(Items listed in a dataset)
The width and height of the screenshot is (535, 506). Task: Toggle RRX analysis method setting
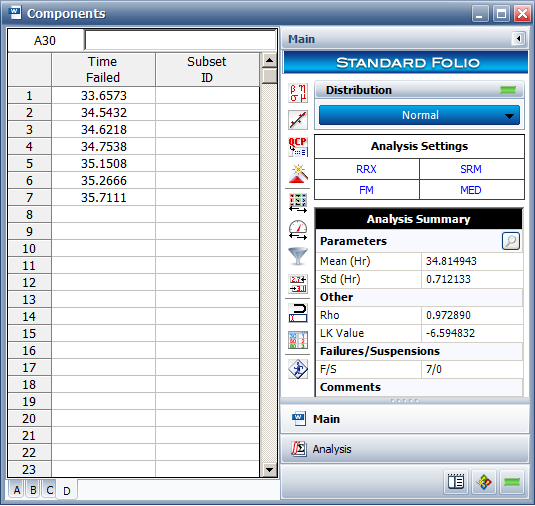(366, 169)
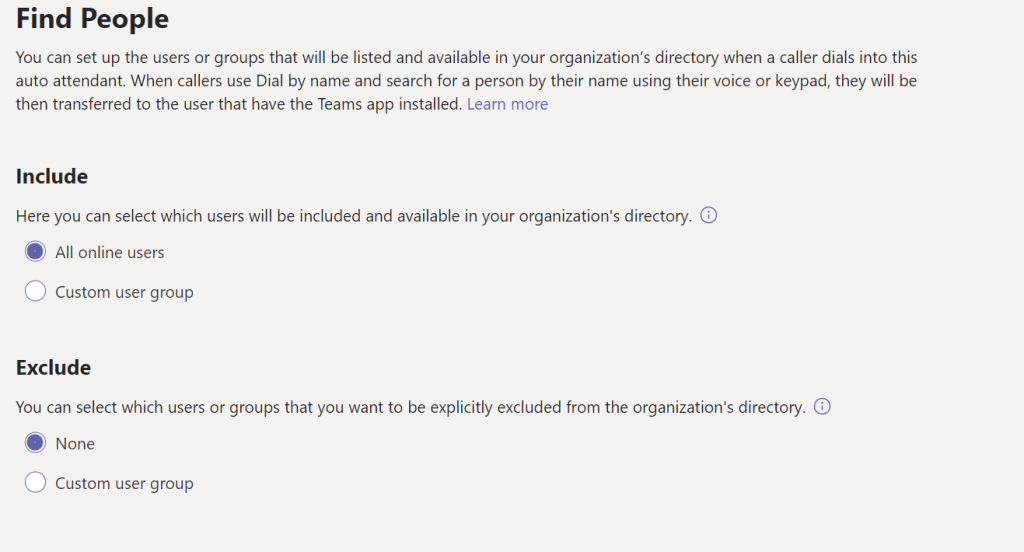The width and height of the screenshot is (1024, 552).
Task: Select the All online users radio button
Action: (x=35, y=252)
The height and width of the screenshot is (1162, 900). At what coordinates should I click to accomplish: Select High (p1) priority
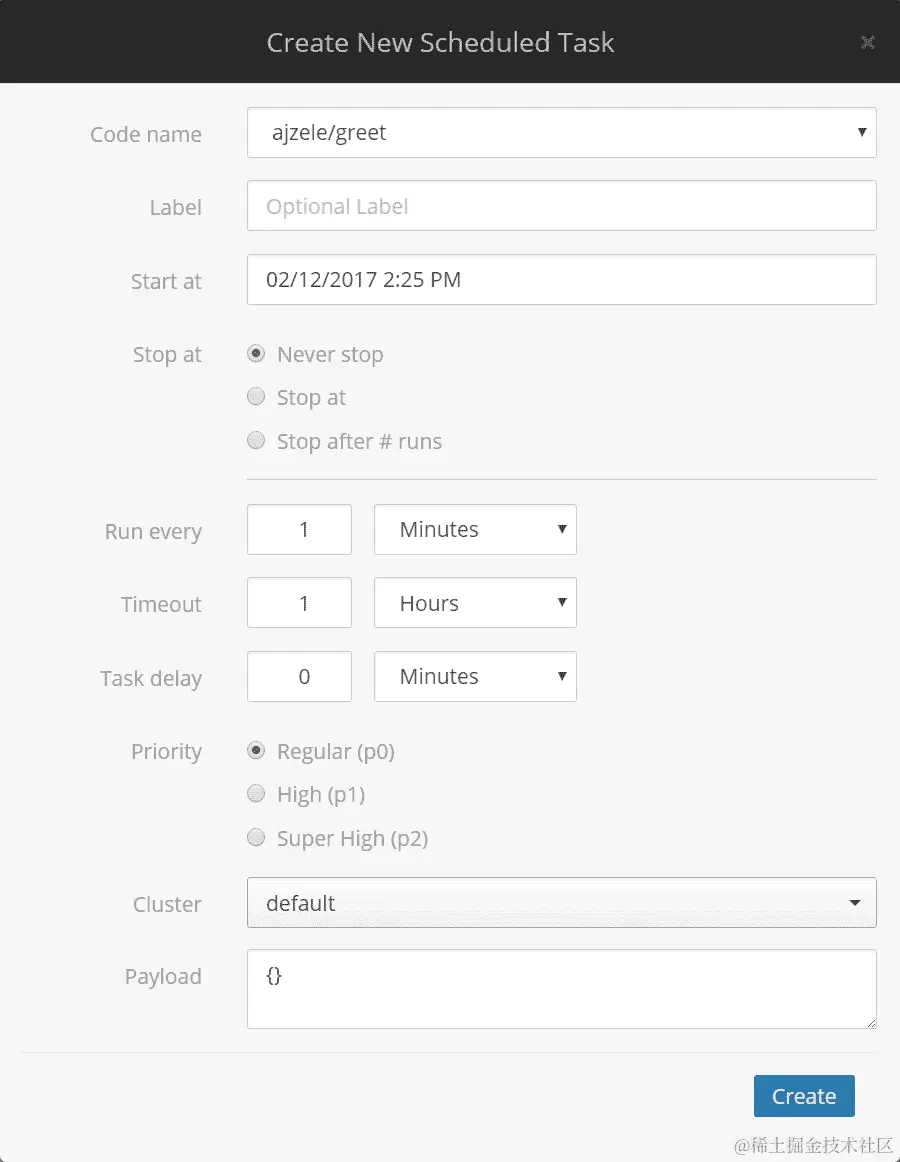(257, 794)
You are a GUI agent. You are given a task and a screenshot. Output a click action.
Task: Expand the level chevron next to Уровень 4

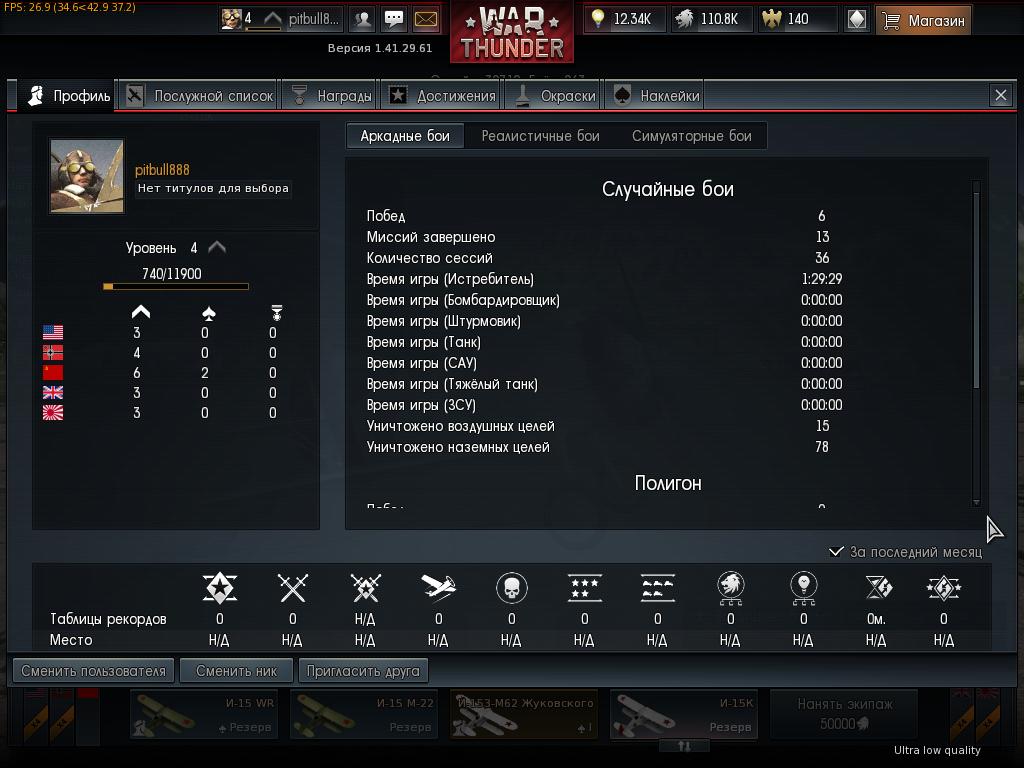[217, 248]
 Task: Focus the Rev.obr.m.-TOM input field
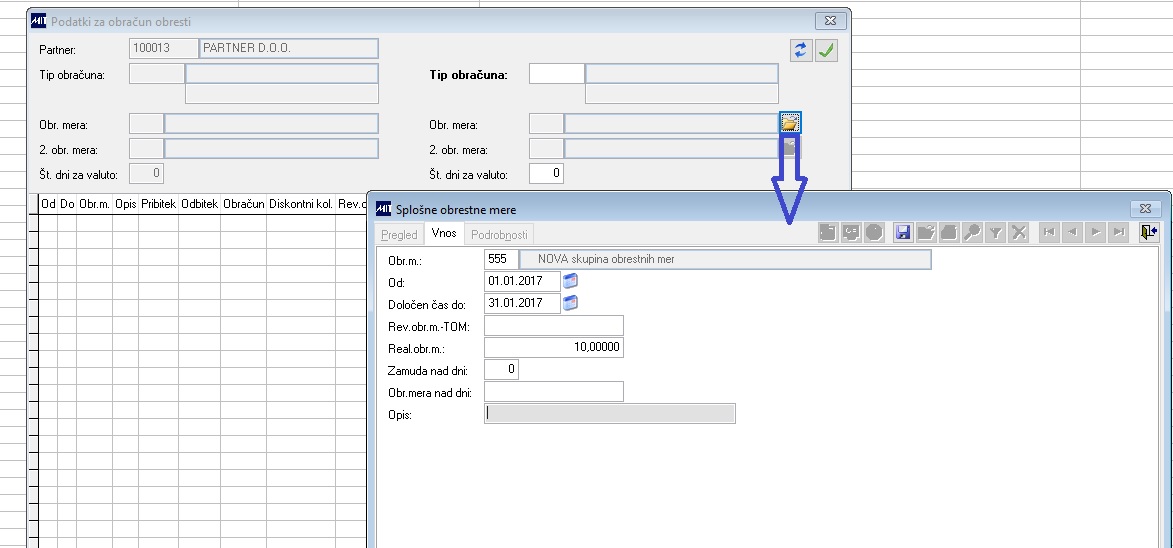coord(554,326)

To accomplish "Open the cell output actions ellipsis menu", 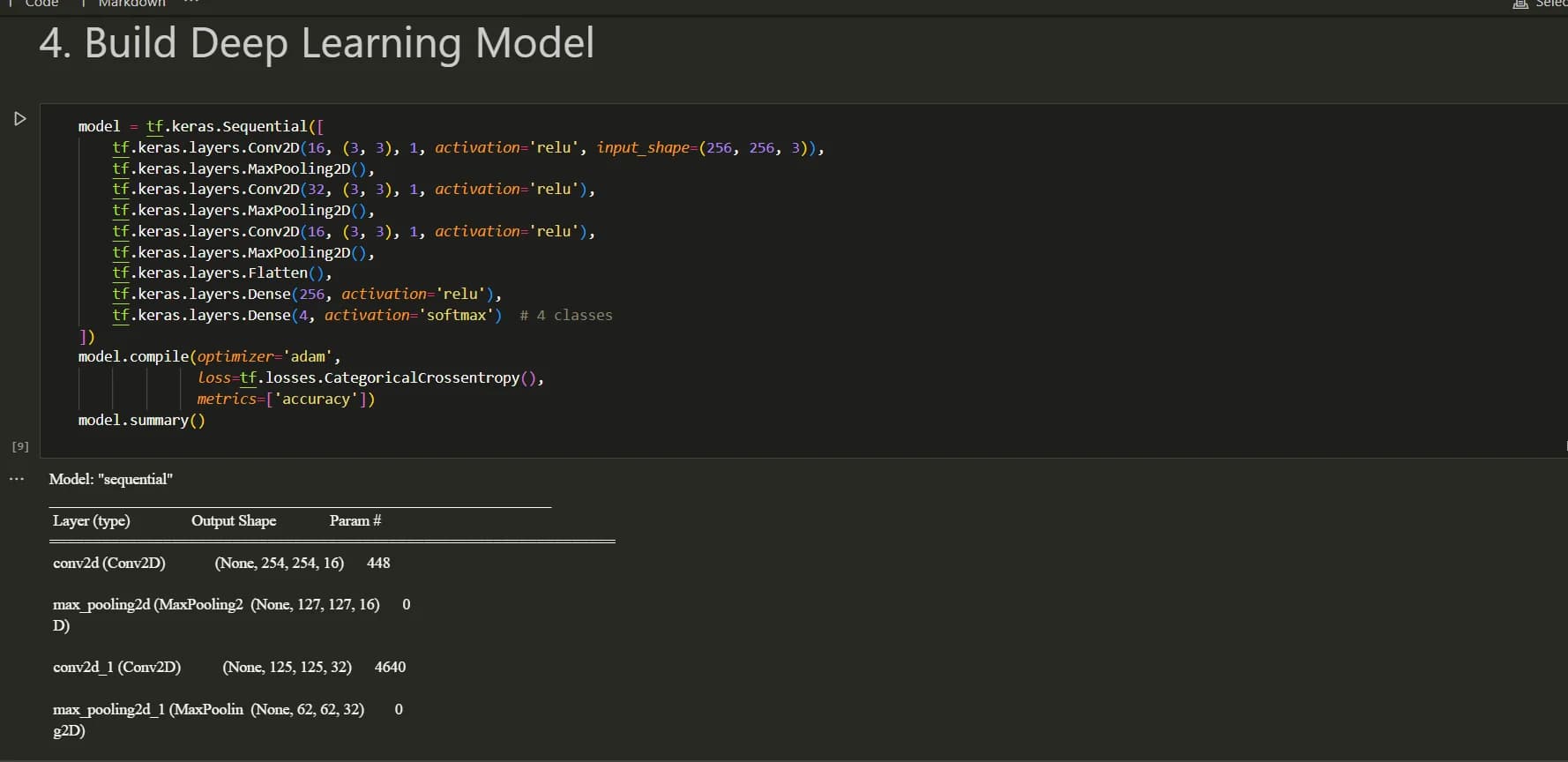I will pos(17,479).
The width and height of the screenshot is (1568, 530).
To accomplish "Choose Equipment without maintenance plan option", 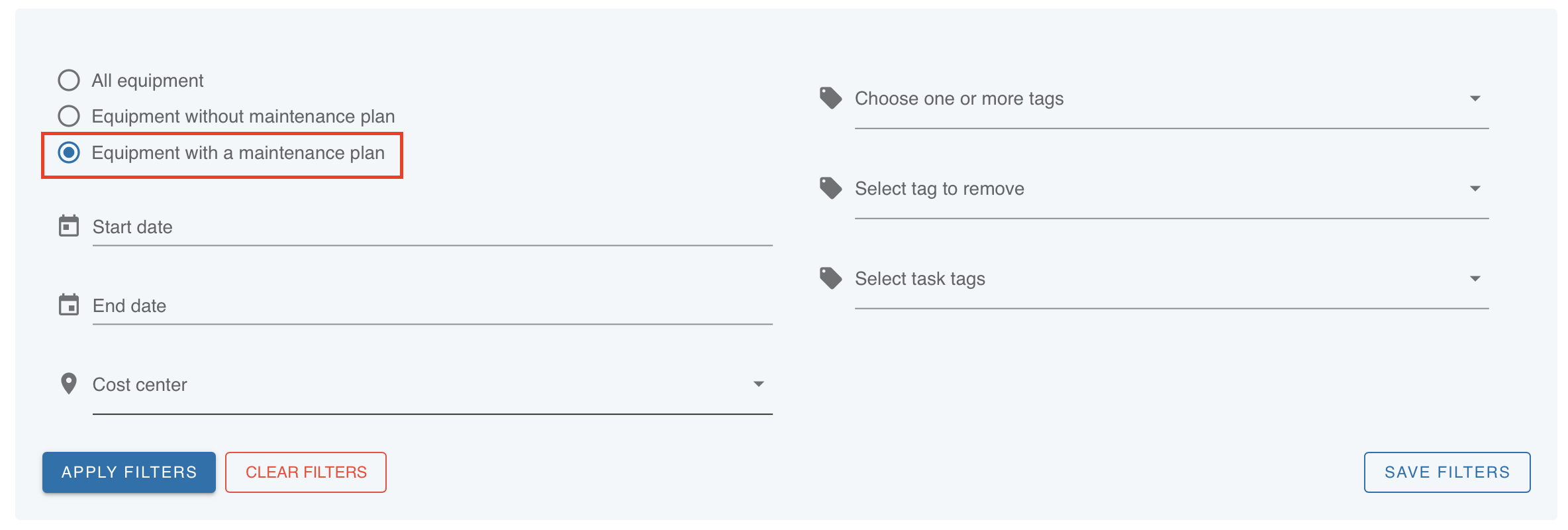I will pos(69,116).
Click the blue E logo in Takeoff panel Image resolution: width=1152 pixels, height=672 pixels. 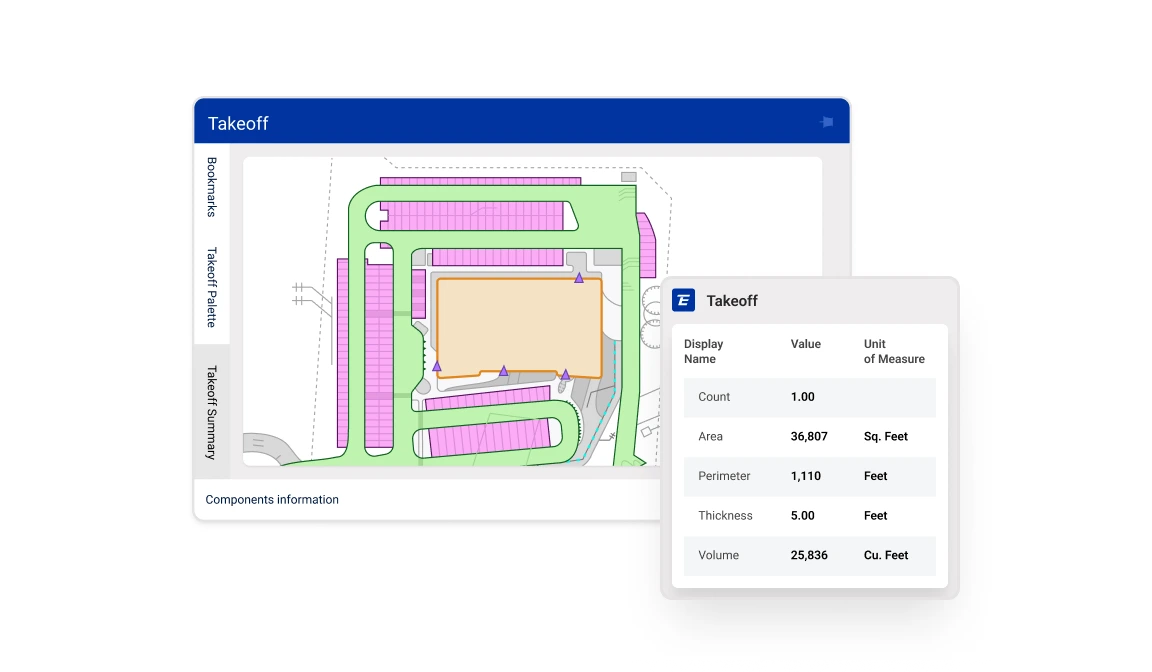[x=684, y=300]
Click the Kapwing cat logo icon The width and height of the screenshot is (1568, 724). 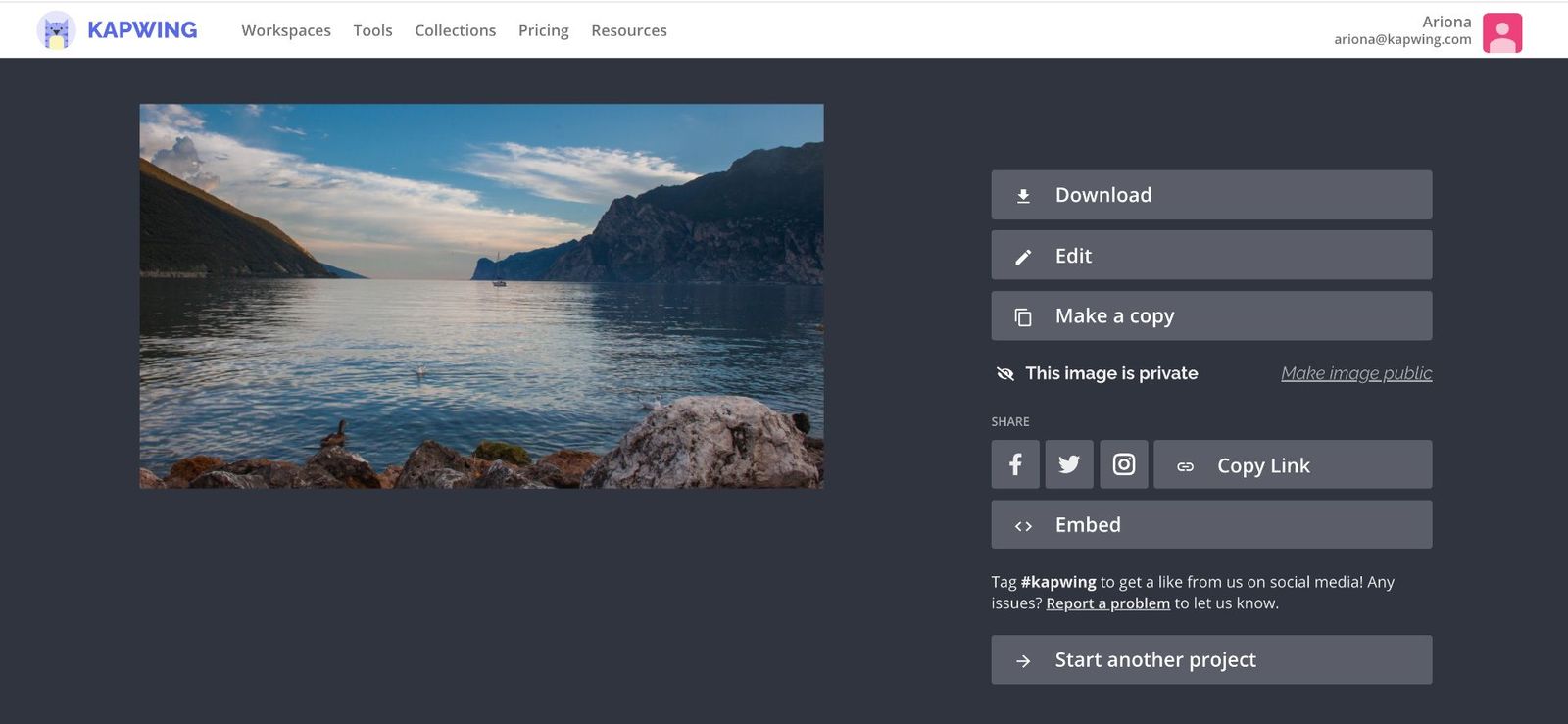[57, 30]
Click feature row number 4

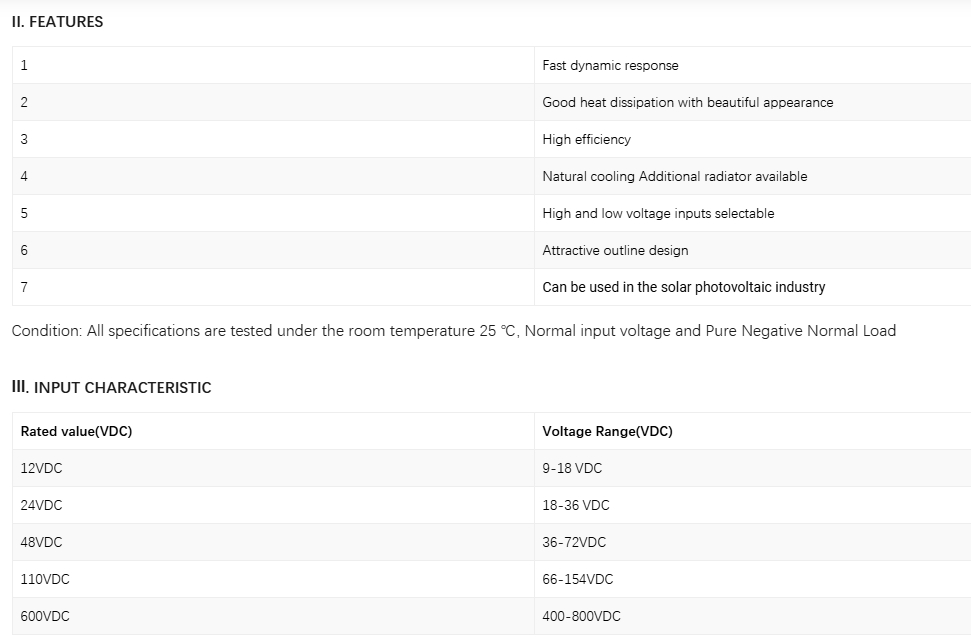[273, 177]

Task objective: The first line of the entries, the line containing "You are a GUI", and every line between them are to be output exactly; pictures are not.

Answer to the problem:
The width and height of the screenshot is (535, 506). Task: Toggle RRX analysis method setting
(366, 169)
The width and height of the screenshot is (1024, 552).
Task: Select the All online users radio button
Action: (x=35, y=252)
The height and width of the screenshot is (1162, 900). At what coordinates should I click to accomplish: Select High (p1) priority
(257, 794)
You are a GUI agent. You are given a task and a screenshot. Output a click action.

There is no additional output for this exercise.